Stalking occurs when you receive persistent, unwanted attention from someone that makes you feel pestered, harassed or uncomfortable.
Stalking is driven by the obsession and fixation of the stalker. It is a unique crime that includes behaviour that takes place more than once, this can vary from being gifted unwanted items to being consistently followed.
The impact of harassment and stalking ranges from annoyance to fearing violence from the person in question. It’s a particularly difficult crime to cope with because it often takes place over long periods of time. This can lead to victims constantly feeling afraid or anxious.
Stalking can build slowly and, for that reason, you may initially question whether you are being targeted or not.
What can I do if I’m being stalked or harassed?
Begin by reporting it to the police. It will be helpful if you can keep a diary of events in order to help them with their investigations.
Retain letters, emails and texts sent by the person harassing you. This will all help build a case against them, which will help the police and courts considerably when it comes to dealing with the crime.
You should take practical steps to reduce risk. This might include tightening up home security, varying your daily routine so your movements are not as predictable, and exercising caution when revealing personal information in public.

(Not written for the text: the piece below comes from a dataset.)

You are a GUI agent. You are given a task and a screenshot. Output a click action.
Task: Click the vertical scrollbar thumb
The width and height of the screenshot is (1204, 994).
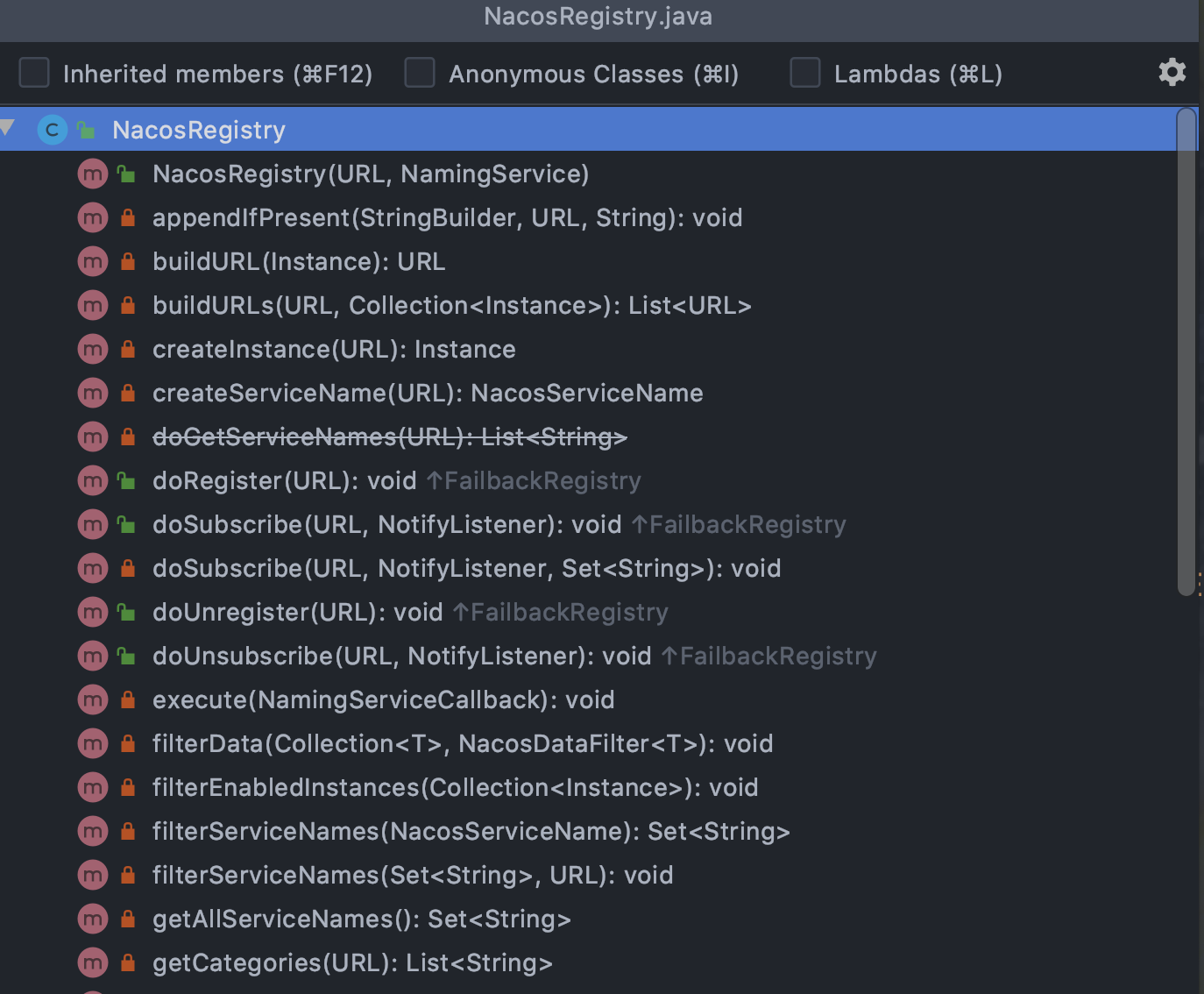coord(1186,351)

It is also advisable to consider your cyber safety: change passwords regularly, check privacy settings, disable geo-location applications on your smartphone and keep anti-virus software up to date.
Who can help?
The Victim Care Service can ensure you get the right support. We have experience in providing help and practical advice to victims of harassment and stalking. We can also put you in touch with other specialist organisations if appropriate.